§ **Your objective**:
Put every line of the listing below into a JSON list of strings, one string per line, and leave out the blank lines.

--*--

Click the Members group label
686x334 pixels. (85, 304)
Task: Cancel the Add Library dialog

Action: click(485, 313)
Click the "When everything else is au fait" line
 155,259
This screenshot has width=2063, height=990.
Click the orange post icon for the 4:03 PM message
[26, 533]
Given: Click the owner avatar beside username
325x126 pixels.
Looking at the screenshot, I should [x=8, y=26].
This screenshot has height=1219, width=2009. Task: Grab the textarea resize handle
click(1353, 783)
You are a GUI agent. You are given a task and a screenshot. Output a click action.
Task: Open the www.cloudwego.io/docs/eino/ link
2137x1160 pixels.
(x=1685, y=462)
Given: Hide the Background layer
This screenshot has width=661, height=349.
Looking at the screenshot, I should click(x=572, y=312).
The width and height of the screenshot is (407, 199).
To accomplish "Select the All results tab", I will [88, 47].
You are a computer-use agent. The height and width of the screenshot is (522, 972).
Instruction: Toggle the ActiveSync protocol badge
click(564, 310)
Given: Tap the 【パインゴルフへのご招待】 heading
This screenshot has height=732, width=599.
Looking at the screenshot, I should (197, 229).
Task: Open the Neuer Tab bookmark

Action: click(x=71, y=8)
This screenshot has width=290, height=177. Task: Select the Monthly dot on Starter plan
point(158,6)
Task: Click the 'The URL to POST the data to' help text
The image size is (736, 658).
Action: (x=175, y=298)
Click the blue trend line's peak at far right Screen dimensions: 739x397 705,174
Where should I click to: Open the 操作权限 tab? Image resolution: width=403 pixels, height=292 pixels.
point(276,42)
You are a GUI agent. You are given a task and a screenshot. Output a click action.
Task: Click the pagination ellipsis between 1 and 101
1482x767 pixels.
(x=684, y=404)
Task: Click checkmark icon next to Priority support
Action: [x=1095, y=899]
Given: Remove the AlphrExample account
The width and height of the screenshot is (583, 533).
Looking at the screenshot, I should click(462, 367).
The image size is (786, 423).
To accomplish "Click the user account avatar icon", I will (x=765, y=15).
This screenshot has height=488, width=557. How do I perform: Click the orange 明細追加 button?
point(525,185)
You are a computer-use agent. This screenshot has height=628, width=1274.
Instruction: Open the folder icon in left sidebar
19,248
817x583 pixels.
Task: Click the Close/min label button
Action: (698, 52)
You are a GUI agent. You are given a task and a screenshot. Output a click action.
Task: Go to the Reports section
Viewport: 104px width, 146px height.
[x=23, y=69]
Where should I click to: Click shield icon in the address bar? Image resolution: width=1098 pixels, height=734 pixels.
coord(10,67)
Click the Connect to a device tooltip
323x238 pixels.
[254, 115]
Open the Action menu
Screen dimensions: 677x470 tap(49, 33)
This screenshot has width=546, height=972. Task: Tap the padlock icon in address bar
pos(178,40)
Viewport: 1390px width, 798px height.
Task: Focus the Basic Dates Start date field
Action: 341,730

--*--

§ **Task solution**:
[
  "Click the Members group label",
  "686x334 pixels. (85, 304)",
  "Task: Cancel the Add Library dialog",
  "Action: click(485, 313)",
  "Click the \"When everything else is au fait\" line",
  " 155,259",
  "This screenshot has width=2063, height=990.",
  "Click the orange post icon for the 4:03 PM message",
  "[26, 533]",
  "Given: Click the owner avatar beside username",
  "325x126 pixels.",
  "Looking at the screenshot, I should [x=8, y=26].",
  "This screenshot has height=1219, width=2009. Task: Grab the textarea resize handle",
  "click(1353, 783)",
  "You are a GUI agent. You are given a task and a screenshot. Output a click action.",
  "Task: Open the www.cloudwego.io/docs/eino/ link",
  "2137x1160 pixels.",
  "(x=1685, y=462)",
  "Given: Hide the Background layer",
  "This screenshot has width=661, height=349.",
  "Looking at the screenshot, I should click(x=572, y=312).",
  "The width and height of the screenshot is (407, 199).",
  "To accomplish \"Select the All results tab\", I will [88, 47].",
  "You are a computer-use agent. The height and width of the screenshot is (522, 972).",
  "Instruction: Toggle the ActiveSync protocol badge",
  "click(564, 310)",
  "Given: Tap the 【パインゴルフへのご招待】 heading",
  "This screenshot has height=732, width=599.",
  "Looking at the screenshot, I should (197, 229).",
  "Task: Open the Neuer Tab bookmark",
  "Action: click(x=71, y=8)",
  "This screenshot has width=290, height=177. Task: Select the Monthly dot on Starter plan",
  "point(158,6)",
  "Task: Click the 'The URL to POST the data to' help text",
  "The image size is (736, 658).",
  "Action: (x=175, y=298)",
  "Click the blue trend line's peak at far right Screen dimensions: 739x397 705,174",
  "Where should I click to: Open the 操作权限 tab? Image resolution: width=403 pixels, height=292 pixels.",
  "point(276,42)",
  "You are a GUI agent. You are given a task and a screenshot. Output a click action.",
  "Task: Click the pagination ellipsis between 1 and 101",
  "1482x767 pixels.",
  "(x=684, y=404)",
  "Task: Click checkmark icon next to Priority support",
  "Action: [x=1095, y=899]",
  "Given: Remove the AlphrExample account",
  "The width and height of the screenshot is (583, 533).",
  "Looking at the screenshot, I should click(462, 367).",
  "The image size is (786, 423).",
  "To accomplish \"Click the user account avatar icon\", I will (x=765, y=15).",
  "This screenshot has height=488, width=557. How do I perform: Click the orange 明細追加 button?",
  "point(525,185)",
  "You are a computer-use agent. This screenshot has height=628, width=1274.",
  "Instruction: Open the folder icon in left sidebar",
  "19,248",
  "817x583 pixels.",
  "Task: Click the Close/min label button",
  "Action: (698, 52)",
  "You are a GUI agent. You are given a task and a screenshot. Output a click action.",
  "Task: Go to the Reports section",
  "Viewport: 104px width, 146px height.",
  "[x=23, y=69]",
  "Where should I click to: Click shield icon in the address bar? Image resolution: width=1098 pixels, height=734 pixels.",
  "coord(10,67)",
  "Click the Connect to a device tooltip",
  "323x238 pixels.",
  "[254, 115]",
  "Open the Action menu",
  "Screen dimensions: 677x470 tap(49, 33)",
  "This screenshot has width=546, height=972. Task: Tap the padlock icon in address bar",
  "pos(178,40)",
  "Viewport: 1390px width, 798px height.",
  "Task: Focus the Basic Dates Start date field",
  "Action: 341,730"
]